Ogni cittadino deve vedersi riconoscere il diritto di difendersi da aggressioni e minacce ingiuste, senza temere rappresaglie e ingiusti processi.
Se poi sceglierà di usare un’arma da fuoco legalmente detenuta, significa che lo Stato e le sue leggi lo hanno già riconosciuto come persona degna di questa ‘concessione governativa’, certificandolo come cittadino di serie A.
Una certificazione che ci piacerebbe venisse prevista anche per accedere alle cariche di rappresentanza pubblica!
A ciascuno di noi spetta il compito di contribuire a promuovere e organizzare un movimento di opinione che si sostanzi in un indirizzo di voto politico a favore dei soli soggetti che dimostreranno di volersi concretamente impegnare nella difesa del diritto all’autodifesa e nella tutela del diritto di accesso legale alle armi civili e sportive.

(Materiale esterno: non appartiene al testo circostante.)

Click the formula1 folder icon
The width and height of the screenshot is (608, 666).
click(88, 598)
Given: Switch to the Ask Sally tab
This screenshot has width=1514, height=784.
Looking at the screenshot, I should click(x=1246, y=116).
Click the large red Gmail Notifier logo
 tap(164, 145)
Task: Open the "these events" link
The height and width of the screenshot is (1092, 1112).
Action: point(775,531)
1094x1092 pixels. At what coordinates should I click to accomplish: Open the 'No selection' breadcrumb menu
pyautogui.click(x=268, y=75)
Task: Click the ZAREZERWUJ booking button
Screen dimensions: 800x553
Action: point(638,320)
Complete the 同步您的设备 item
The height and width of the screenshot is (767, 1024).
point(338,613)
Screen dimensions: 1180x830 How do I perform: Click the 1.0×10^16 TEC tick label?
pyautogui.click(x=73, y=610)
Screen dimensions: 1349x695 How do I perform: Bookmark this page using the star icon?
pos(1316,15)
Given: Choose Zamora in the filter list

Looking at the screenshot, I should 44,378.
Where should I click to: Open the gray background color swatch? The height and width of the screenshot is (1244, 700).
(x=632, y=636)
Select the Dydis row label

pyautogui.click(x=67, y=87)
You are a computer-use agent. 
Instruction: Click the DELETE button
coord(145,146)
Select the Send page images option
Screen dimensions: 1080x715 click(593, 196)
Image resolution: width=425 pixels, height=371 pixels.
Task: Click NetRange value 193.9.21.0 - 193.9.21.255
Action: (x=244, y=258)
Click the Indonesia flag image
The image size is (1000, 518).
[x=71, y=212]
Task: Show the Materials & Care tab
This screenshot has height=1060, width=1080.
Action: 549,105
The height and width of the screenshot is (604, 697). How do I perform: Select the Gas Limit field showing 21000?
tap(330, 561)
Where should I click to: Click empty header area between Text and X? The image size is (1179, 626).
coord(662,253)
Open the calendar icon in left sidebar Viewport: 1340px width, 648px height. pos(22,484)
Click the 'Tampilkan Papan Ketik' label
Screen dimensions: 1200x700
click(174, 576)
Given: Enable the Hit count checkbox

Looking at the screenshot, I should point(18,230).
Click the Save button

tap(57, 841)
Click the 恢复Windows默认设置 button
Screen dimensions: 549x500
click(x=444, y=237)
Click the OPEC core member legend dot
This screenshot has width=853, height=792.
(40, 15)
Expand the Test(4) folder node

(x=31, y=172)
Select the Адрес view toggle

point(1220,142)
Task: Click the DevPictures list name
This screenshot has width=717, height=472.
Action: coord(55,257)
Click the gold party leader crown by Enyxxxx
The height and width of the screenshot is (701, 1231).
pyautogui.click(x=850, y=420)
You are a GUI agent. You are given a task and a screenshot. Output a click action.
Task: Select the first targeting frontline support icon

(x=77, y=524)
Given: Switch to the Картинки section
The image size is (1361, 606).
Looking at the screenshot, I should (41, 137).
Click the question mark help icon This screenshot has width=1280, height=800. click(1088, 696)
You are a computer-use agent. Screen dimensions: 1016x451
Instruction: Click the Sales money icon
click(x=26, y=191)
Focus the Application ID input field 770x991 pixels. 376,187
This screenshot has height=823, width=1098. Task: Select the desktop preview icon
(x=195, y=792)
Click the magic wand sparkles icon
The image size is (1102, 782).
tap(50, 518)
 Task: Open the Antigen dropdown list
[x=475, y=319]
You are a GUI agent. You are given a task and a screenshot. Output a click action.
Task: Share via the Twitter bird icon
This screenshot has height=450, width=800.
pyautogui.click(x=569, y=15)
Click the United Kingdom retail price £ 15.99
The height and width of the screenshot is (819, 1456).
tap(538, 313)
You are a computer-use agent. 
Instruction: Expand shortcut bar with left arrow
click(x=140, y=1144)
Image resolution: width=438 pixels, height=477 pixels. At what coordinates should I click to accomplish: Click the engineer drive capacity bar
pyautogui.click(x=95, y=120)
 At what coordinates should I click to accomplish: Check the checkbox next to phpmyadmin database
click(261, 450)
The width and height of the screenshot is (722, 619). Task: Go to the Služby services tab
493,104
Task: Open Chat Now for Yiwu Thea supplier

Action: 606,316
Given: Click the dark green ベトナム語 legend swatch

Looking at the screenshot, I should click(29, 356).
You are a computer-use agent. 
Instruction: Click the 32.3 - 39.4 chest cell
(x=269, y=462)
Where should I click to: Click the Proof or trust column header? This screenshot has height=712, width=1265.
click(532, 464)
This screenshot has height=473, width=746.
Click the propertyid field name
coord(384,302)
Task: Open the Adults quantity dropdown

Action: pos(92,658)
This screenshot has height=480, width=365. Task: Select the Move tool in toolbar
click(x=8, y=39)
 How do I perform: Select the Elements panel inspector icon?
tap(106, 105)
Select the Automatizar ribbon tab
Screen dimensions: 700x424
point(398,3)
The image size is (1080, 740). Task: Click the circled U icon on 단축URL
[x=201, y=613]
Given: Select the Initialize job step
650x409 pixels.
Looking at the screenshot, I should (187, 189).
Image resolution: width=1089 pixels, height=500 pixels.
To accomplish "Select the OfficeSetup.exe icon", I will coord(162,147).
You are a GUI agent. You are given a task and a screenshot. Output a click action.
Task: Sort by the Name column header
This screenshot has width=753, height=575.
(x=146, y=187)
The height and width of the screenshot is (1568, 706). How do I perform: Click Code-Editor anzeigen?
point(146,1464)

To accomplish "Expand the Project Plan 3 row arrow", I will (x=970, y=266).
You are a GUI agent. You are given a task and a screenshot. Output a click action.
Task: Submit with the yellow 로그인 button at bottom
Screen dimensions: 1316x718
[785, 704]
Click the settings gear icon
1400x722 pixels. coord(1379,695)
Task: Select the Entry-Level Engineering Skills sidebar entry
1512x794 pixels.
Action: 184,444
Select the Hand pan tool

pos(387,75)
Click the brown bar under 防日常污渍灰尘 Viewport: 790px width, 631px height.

Uno Stato democratico non ha alcuna ragione di temere i propri cittadini che le sue stesse istituzioni certificano come onesti e probi rilasciandogli una licenza d’armi! Una certificazione, vogliamo ricordare, che non è invece prevista - paradossalmente - per coloro che li dovrebbero rappresentare in Parlamento.
Difesa Italia esprime il suo cordoglio e condoglianze ai famigliari di Davide Fabbri per il loro incolmabile lutto e tutta la stima e solidarietà dei suoi promotori ed associati alle Forze dell’Ordine ed al giudice Antonio Mascolo, per la sua coerenza, per il suo coraggio e per la sua onestà intellettuale".